Non-Binary Physicalist
Premium Member
Do you think each human being has evolved to have different feelings?

I think feelings are very complex. there's more to feelings than evolution but evolution is a factor in its development.

Genetics, experience, culture at least all factor in to alter our emotional makeup.
 

Nakosis

Non-Binary Physicalist
Premium Member
Do you think different DNA dictates different feelings?

To a degree. Our DNA matches 99.9% as a result of evolutionary forces. The system of feelings is something most of us share minus genetic drift causing a few outliers. However as I said the individual development that causes us as individuals to feel what we feel is very complex. Can't be explained simply by looking at the DNA.
 

firedragon

Veteran Member
I think feelings are very complex. there's more to feelings than evolution but evolution is a factor in its development.

Genetics, experience, culture at least all factor in to alter our emotional makeup.

So its not only evolution. Its a mix of a lot of things in your opinion?
 

osgart

Nothing my eye, Something for sure
Damaging to your emotional state?

Yes I would say so among other things. Also If people regard life as useless and unworthy of survival that leads to self destruction of humanity. Add love into the equation and life becomes worthy, and worthwhile. Moral principles that are accurate will preserve the person living by them, and be beneficial to others, and they'll have the opportunity to love. Love changes the logic of everything. I consider life worthwhile because of it. If I had no love then I'd be ambivalent about living and dying but I'm not. Even in the face of ceasing to exist, love is what makes life necessary and worthwhile. For me that means moral principles afford me the opportunity to love, and hopefully others will experience that for themselves in their lives. I have lost a lot of people, but I'm glad I knew them.
 

firedragon

Veteran Member
To a degree. Our DNA matches 99.9% as a result of evolutionary forces. The system of feelings is something most of us share minus genetic drift causing a few outliers. However as I said the individual development that causes us as individuals to feel what we feel is very complex. Can't be explained simply by looking at the DNA.

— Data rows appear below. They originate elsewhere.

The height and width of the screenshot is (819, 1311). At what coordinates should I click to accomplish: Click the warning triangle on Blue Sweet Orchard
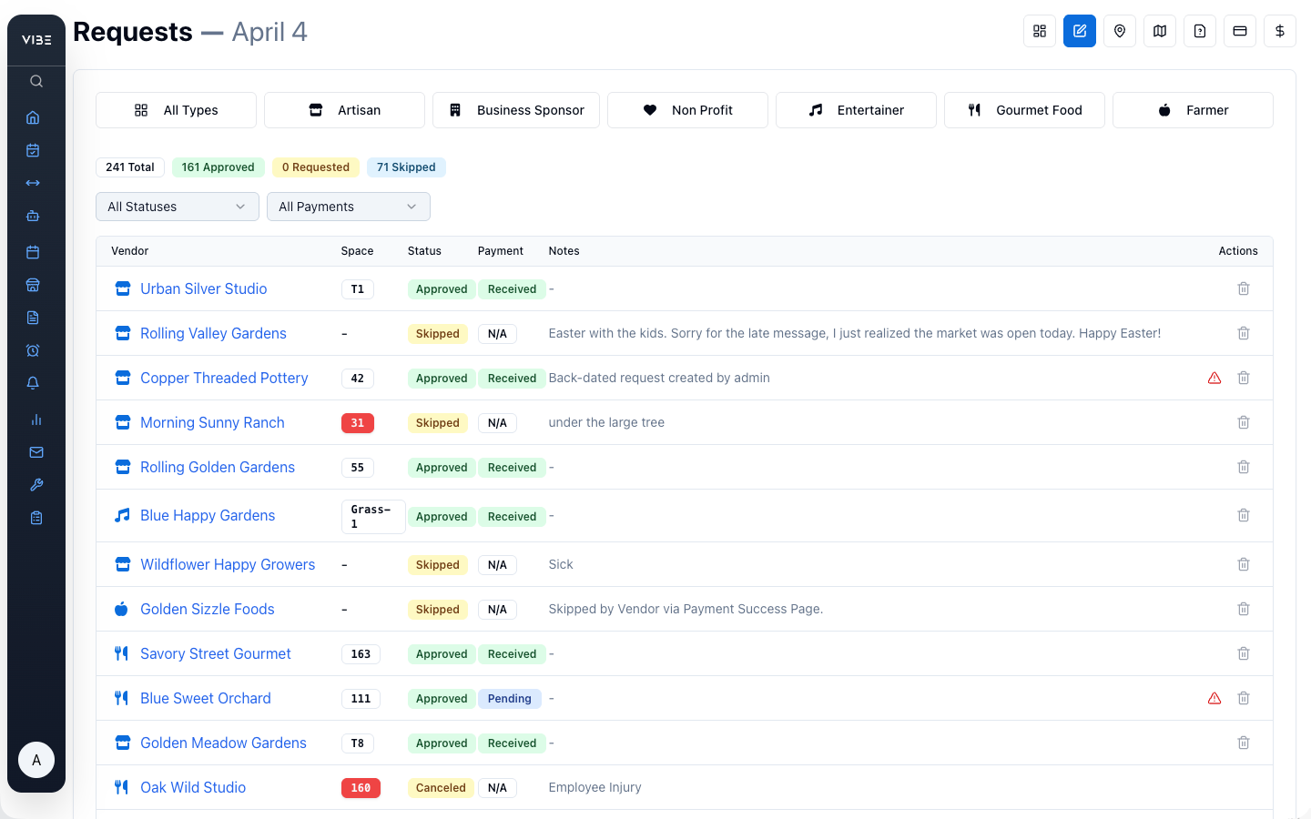pos(1214,698)
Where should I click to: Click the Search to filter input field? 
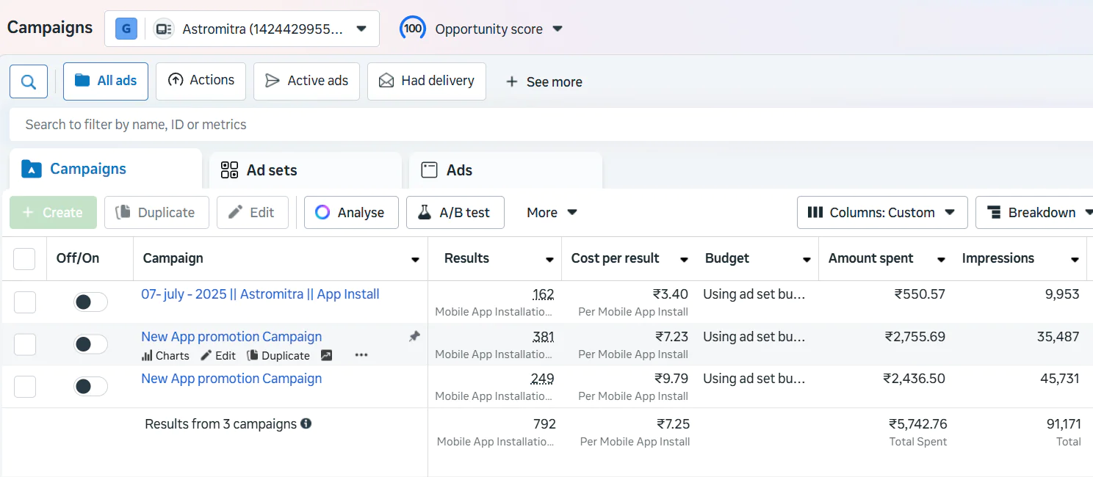click(x=514, y=125)
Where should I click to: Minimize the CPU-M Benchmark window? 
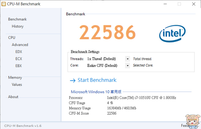[x=166, y=4]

So how do you explain each human having different "feelings"?
 

setarcos

The hopeful or the hopeless?
Science cannot tell us to make choices because science (at least in its ideal form) is descriptive, not normative.
I disagree. Arriving at a descriptive theory in science generally follows a normative formula for investigation. We cannot escape ourselves in how we apply this normative procedure nor in how we interpret its descriptive results. There is no reason that I know of which says that our scientific methods are the best methods for investigating the truths of reality. They simply seem to be the best methods with which we can apply in some meaningful -to us- way with pragmatic results.
 

Evangelicalhumanist

"Truth" isn't a thing...
Premium Member
In my view, morality is always personal, interpersonal and situational.

I believe that I have a natural right to behave so as to ensure my well-being, the well-being of my family, and to a (slightly) lesser extent, my friends and community. However, I also believe that others have the same right. That "however," of course, may possibly lead to conflict, though hopefully such conflict can be avoided, mitigated, or kept to as little harm as possible.

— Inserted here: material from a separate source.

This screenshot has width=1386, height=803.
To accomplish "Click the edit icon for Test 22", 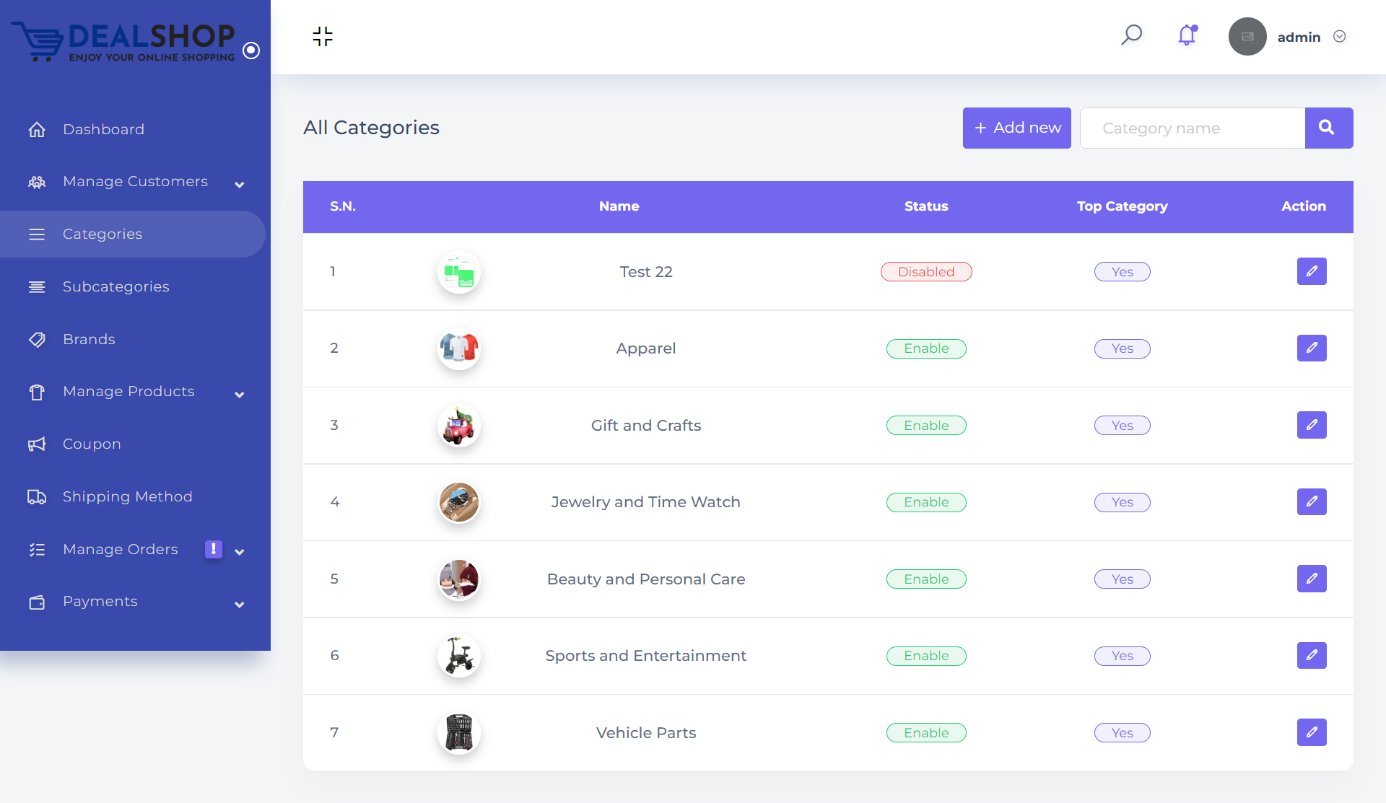I will (1311, 271).
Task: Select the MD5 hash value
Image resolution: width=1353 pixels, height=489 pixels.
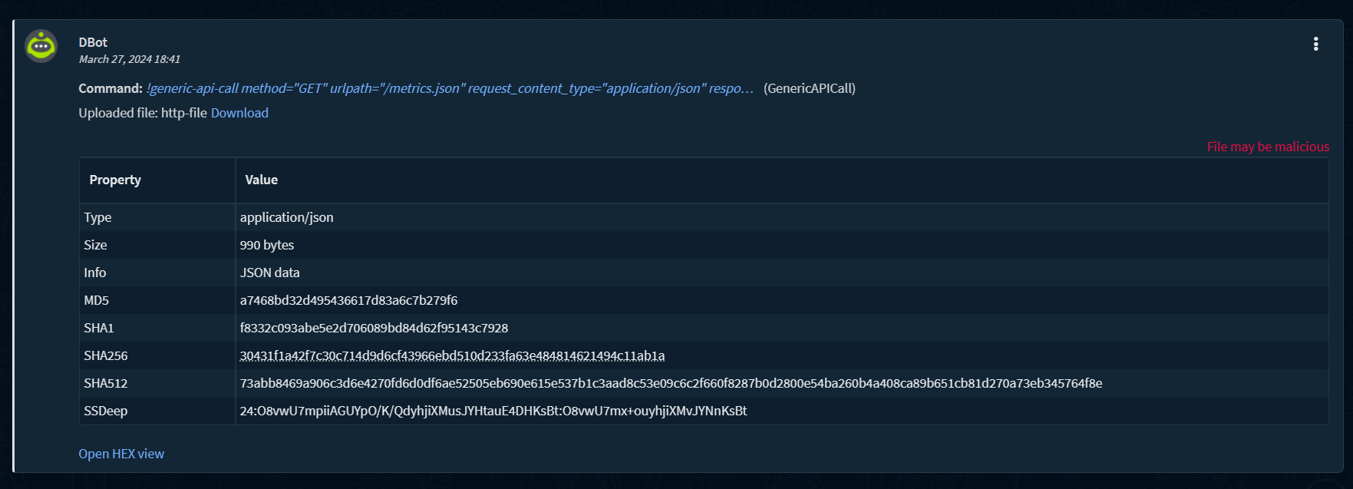Action: pyautogui.click(x=348, y=300)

I accept that "well-being" can be extended to include social well-being, so that the causing of offense can be included. Things like flatulence at the dinner table, or eating your mashed potatoes with your hands, for example.

I belief that life has value, so I can work that into how I see morality. Not just my life, but everyone's. And I think, since I believe death to be final, that life has a higher value than possessions and property, which can be replaced.

I think that not only does life have value, enjoyment of life also has value, again, both for me and for everyone.

And I think with those few precepts, I now have everything I need to make most moral decisions I'll ever be faced with.

So let's take an example: let's posit a man with a diabetic daughter, caught in downtown New Orleans during hurricane Katrina. The drug stores are closed -- the owners having the means to get out while it was possible -- but the daughter is in desperate need of insulin. What can we say about the morality of the man breaking in and getting what his daughter needs to save her life?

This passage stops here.